Coca-Cola never responded to
requests for a copy of the document Isdell cited because no such document
or agreement exists. Isdell's words were a complete fabrication, designed
to buy time and deceive the media and the public. Three other high-level
officials of the ILO have also contradicted Coca-Cola officials and
spokespersons.
The long awaited report,
"Report Evaluation Mission Coca-Cola Bottling Plants in Colombia 30 June -
11 July 2008," released in October, does indeed examine only current
practices while ignoring past and prior ones. Unfortunately, no one at the
ILO has ever been willing to publicly criticize Coca-Cola for
misrepresenting the ILO's agreed-upon role. Nonetheless, the report has
been hailed by University of Michigan administrator Greg Tewksbury as a
positive reflection upon The Coca-Cola Company, even though Coca-Cola
brazenly broke its word to the university.

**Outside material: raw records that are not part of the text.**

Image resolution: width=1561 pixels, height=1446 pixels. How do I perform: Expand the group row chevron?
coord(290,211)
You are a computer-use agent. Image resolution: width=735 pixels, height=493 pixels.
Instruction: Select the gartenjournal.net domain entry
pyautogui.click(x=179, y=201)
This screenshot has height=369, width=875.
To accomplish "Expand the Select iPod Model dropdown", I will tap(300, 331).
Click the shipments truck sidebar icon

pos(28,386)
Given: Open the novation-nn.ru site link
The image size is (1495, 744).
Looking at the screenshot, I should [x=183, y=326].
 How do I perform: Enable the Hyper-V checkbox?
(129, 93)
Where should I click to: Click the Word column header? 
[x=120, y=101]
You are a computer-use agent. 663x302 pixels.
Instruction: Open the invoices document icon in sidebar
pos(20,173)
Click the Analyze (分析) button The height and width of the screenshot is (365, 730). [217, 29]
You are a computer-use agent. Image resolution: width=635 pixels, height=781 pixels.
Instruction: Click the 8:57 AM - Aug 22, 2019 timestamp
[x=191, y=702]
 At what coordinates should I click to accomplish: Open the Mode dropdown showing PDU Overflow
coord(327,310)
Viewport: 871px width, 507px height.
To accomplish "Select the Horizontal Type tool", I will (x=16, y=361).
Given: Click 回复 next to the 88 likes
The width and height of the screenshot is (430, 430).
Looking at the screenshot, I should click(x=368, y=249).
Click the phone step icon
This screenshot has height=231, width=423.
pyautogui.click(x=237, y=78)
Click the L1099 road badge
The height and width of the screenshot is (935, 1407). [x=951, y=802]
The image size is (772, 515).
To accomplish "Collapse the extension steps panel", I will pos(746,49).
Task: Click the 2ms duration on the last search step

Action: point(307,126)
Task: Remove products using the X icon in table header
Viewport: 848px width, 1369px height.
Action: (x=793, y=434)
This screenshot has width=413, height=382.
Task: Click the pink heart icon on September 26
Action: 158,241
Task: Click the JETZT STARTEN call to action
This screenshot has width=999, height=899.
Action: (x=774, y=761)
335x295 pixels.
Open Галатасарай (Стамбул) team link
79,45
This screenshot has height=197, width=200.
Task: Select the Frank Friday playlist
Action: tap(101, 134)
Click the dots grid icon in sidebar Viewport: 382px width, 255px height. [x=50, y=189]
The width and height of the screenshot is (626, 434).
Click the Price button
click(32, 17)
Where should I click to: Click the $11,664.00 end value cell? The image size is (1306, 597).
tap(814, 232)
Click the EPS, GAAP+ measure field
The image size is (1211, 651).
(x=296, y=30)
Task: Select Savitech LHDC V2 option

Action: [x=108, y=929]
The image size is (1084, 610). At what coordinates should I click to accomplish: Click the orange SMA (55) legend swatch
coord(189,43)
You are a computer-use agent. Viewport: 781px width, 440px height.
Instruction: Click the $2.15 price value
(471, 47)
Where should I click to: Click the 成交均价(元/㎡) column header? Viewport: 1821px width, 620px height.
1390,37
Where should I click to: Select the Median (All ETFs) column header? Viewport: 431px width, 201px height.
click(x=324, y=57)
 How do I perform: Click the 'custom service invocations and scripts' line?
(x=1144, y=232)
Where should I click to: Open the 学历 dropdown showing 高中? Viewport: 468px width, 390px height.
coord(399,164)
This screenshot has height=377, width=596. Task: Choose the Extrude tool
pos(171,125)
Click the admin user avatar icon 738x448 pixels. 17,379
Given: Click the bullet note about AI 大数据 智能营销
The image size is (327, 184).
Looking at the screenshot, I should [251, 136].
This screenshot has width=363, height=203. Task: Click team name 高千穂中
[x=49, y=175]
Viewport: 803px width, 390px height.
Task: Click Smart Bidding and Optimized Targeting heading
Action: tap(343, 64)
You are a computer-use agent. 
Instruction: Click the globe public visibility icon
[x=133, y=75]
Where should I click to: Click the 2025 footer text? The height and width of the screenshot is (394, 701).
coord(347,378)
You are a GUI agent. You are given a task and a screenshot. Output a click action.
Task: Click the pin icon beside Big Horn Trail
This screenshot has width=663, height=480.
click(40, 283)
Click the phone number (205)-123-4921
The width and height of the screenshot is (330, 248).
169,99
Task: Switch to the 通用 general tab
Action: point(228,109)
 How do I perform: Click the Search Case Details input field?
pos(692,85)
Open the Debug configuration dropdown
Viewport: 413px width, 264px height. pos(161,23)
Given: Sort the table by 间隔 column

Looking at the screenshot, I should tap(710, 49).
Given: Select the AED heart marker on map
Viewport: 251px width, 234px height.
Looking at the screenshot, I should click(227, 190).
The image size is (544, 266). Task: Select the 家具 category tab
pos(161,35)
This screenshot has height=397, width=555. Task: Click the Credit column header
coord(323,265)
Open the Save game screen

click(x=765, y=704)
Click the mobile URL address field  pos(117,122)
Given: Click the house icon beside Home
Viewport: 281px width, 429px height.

He also ignored criticism of
Coke's current labor relations policies and practices in Colombia that are
contained in the report.
V. IUF Contradicts Isdell
In the book "Belching Out the
Devil" (Ebury Press, 2008) by British social critic and journalist Mark
Thomas, there is an interview with Ron Oswald, general secretary of the
International Union of Food and Agricultural Workers (IUF) about Neville
Isdell's and Coke's claims that the ILO was conducting an investigation
into past and present labor practices and human rights abuses at the IUF's
and Coke's request (see Appendix B):
Ron [Oswald] reacted to Neville Isdell's statement saying, 'Well,
he was wrong, and they know he was wrong...Our proposal to the ILO was
very clear: we did not ask them to do an investigation into criminal or
murderous events in the 1990s...I don't think they've got the competence
to
do that, frankly...There are still calls for Coke to agree to an
independent investigation of those incidents and that's something we
thought Coke should have agreed to many years ago.'
Like the ILO, Ron Oswald and the
IUF never challenged Coke's lies or its 2 1/2-year public relations scam.
VI. Coke Finally Admits Deception
In September 2008, Montana
filmmaker Matt Beard received a letter from Dana Bolden of The Coca-Cola
Co. stating that "the agreed-upon scope of the assessment [in Colombia]
was
always of current workplace practices." This was the first time that a
Coke
representative admitted that the company knew the ILO had never agreed to
the type of investigation that students and administrators demanded at
Commission meetings three years earlier.
Bolden's admission is extremely
significant because it was this false claim that the ILO would investigate
past and present labor relations and workers' rights practices that
prompted University of Michigan administrator Tim Slottow to unilaterally
bring Coke products back on campus and led to similarbut unsuccessful
- efforts by administrators at New York University.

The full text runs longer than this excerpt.